Обедали с большим опозданием – в шесть. Мишка пошел гулять и долго не возвращался. Пришел со двора таким же сумрачным, каким вернулся из школы. Константин Петрович раздобыл бутылку марочного вина, разлил всем в фужеры, не обделил и внука, но Мишка пить не стал, даже не улыбнулся.

– Не надо, деда, – сказал тихо.

Сурову было мучительно больно. Вера держалась лучше всех, пробовала шутить, ласкала сына. Мишка уклонялся от ее ласк, наскоро поел и ушел в свою комнату. Вскоре к нему ушел и Константин Петрович. Обед был скомкан.

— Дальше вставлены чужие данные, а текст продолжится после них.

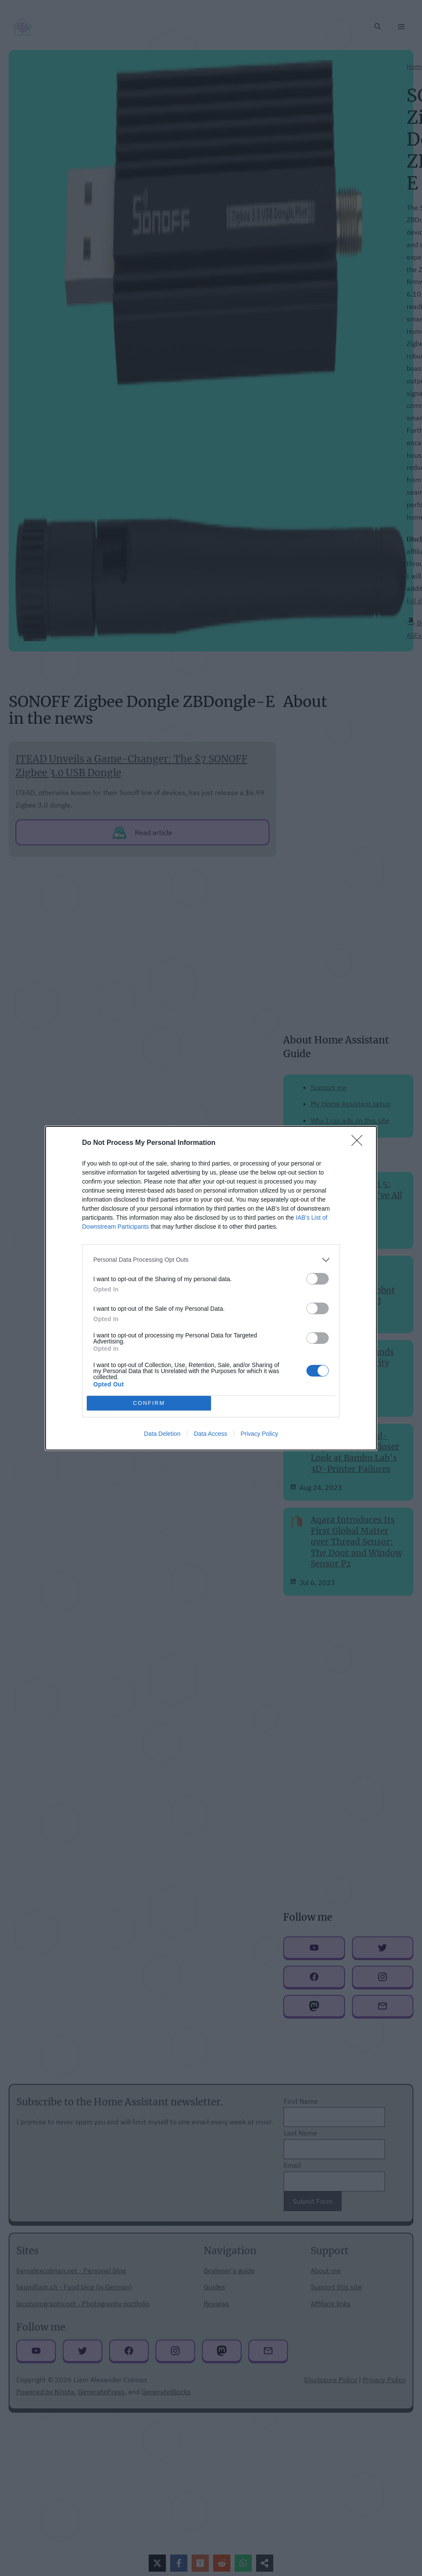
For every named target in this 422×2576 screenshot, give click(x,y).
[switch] (317, 1279)
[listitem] (211, 1259)
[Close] (360, 1143)
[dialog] (211, 1288)
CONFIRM (149, 1403)
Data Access (210, 1433)
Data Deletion (162, 1433)
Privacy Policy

Ранняя темнота подступила к окнам. Вера зажгла свет, повертелась перед зеркалом, вышла и снова вернулась с подкрашенными губами и припудренным носом. Сурова не покидало тягостное состояние, перед глазами стоял Мишка, сумрачный, с тоскливым недетским взглядом. Хотелось пойти к нему. Но что сказать? Где найти слова, чтобы утешить мальчишку?

– Ну ты хоть можешь не киснуть? Что с тобой, Юра? – Вера взяла его за локоть. – Атмосферочка, скажу я тебе, великолепнейшая, как на похоронах.

– Что ты предлагаешь?

– Вылазку в кафе. Потанцуем, на публику поглазеем. Ты будешь джентльменом и угостишь вкусненьким. Поехали, Суров.

Предложение было не из худших, во всяком случае, куда интереснее, нежели сидеть дома, прислушиваться к себе самому, втихомолку беситься от неопределенности.

– У меня десятка осталась, – признался, краснея и думая, что сейчас Вера спросит, где его деньги, а он не сможет сказать, что большую часть их отдал на строительные материалы для Холода.